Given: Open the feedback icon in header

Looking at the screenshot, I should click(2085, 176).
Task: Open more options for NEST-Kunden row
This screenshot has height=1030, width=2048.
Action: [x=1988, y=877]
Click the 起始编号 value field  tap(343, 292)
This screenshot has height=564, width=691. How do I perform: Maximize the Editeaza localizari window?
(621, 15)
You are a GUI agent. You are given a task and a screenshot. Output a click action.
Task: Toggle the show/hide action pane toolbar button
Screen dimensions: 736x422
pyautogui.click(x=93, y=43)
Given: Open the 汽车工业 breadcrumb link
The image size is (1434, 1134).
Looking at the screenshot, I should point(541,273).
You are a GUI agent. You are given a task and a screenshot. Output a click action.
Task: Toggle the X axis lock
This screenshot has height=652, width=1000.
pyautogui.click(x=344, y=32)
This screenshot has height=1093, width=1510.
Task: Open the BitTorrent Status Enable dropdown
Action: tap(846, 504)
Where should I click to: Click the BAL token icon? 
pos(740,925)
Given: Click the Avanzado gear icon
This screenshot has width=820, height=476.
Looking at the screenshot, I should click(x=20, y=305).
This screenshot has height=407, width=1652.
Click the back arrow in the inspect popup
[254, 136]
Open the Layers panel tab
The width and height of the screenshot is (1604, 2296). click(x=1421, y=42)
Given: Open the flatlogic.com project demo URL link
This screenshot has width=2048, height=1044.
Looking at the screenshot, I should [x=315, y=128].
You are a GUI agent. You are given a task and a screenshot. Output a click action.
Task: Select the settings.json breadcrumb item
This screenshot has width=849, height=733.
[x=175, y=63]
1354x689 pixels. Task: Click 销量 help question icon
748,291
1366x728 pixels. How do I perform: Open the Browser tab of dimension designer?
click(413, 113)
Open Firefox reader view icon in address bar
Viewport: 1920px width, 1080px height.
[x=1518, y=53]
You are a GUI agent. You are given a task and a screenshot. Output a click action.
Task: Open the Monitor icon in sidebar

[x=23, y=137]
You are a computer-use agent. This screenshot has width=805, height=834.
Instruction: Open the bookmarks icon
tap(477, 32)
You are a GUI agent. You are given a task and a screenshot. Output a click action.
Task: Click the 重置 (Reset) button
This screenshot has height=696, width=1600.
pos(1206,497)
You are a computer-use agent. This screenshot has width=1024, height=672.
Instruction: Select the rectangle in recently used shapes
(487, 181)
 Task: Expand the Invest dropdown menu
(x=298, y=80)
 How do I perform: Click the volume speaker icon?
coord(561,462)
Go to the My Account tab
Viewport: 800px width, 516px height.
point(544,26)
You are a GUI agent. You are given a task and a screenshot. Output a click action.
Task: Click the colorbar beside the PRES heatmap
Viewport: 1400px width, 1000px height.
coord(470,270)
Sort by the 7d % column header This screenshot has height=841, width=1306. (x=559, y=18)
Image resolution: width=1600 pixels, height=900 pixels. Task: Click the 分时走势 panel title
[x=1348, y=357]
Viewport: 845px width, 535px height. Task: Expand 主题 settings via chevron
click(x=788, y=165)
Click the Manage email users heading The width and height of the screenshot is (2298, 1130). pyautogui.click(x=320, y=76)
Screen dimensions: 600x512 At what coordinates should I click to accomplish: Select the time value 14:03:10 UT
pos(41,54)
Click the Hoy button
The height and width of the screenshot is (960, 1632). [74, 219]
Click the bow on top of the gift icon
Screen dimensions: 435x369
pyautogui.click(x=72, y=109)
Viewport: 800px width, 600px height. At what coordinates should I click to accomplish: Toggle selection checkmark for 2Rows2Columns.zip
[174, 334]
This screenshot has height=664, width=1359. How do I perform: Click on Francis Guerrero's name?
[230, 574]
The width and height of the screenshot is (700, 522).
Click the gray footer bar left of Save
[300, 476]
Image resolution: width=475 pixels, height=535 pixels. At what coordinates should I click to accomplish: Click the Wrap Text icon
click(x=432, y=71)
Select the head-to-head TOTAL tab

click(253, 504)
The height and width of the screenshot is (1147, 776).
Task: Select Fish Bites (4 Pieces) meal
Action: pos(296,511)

▸ Exercise brief: Lay out the lines from the first one through the one containing "tap(477, 32)" as a Markdown table with the columns No. and Text. Give each line its row number and leave out blank lines.

▸ Output for this exercise:
| No. | Text |
|---|---|
| 1 | Given: Open the feedback icon in header |
| 2 | Looking at the screenshot, I should click(2085, 176). |
| 3 | Task: Open more options for NEST-Kunden row |
| 4 | This screenshot has height=1030, width=2048. |
| 5 | Action: [x=1988, y=877] |
| 6 | Click the 起始编号 value field  tap(343, 292) |
| 7 | This screenshot has height=564, width=691. How do I perform: Maximize the Editeaza localizari window? |
| 8 | (621, 15) |
| 9 | You are a GUI agent. You are given a task and a screenshot. Output a click action. |
| 10 | Task: Toggle the show/hide action pane toolbar button |
| 11 | Screen dimensions: 736x422 |
| 12 | pyautogui.click(x=93, y=43) |
| 13 | Given: Open the 汽车工业 breadcrumb link |
| 14 | The image size is (1434, 1134). |
| 15 | Looking at the screenshot, I should point(541,273). |
| 16 | You are a GUI agent. You are given a task and a screenshot. Output a click action. |
| 17 | Task: Toggle the X axis lock |
| 18 | This screenshot has height=652, width=1000. |
| 19 | pyautogui.click(x=344, y=32) |
| 20 | This screenshot has height=1093, width=1510. |
| 21 | Task: Open the BitTorrent Status Enable dropdown |
| 22 | Action: tap(846, 504) |
| 23 | Where should I click to: Click the BAL token icon?  |
| 24 | pos(740,925) |
| 25 | Given: Click the Avanzado gear icon |
| 26 | This screenshot has width=820, height=476. |
| 27 | Looking at the screenshot, I should click(x=20, y=305). |
| 28 | This screenshot has height=407, width=1652. |
| 29 | Click the back arrow in the inspect popup |
| 30 | [254, 136] |
| 31 | Open the Layers panel tab |
| 32 | The width and height of the screenshot is (1604, 2296). click(x=1421, y=42) |
| 33 | Given: Open the flatlogic.com project demo URL link |
| 34 | This screenshot has width=2048, height=1044. |
| 35 | Looking at the screenshot, I should [x=315, y=128]. |
| 36 | You are a GUI agent. You are given a task and a screenshot. Output a click action. |
| 37 | Task: Select the settings.json breadcrumb item |
| 38 | This screenshot has width=849, height=733. |
| 39 | [x=175, y=63] |
| 40 | 1354x689 pixels. Task: Click 销量 help question icon |
| 41 | 748,291 |
| 42 | 1366x728 pixels. How do I perform: Open the Browser tab of dimension designer? |
| 43 | click(413, 113) |
| 44 | Open Firefox reader view icon in address bar |
| 45 | Viewport: 1920px width, 1080px height. |
| 46 | [x=1518, y=53] |
| 47 | You are a GUI agent. You are given a task and a screenshot. Output a click action. |
| 48 | Task: Open the Monitor icon in sidebar |
| 49 | [x=23, y=137] |
| 50 | You are a computer-use agent. This screenshot has width=805, height=834. |
| 51 | Instruction: Open the bookmarks icon |
| 52 | tap(477, 32) |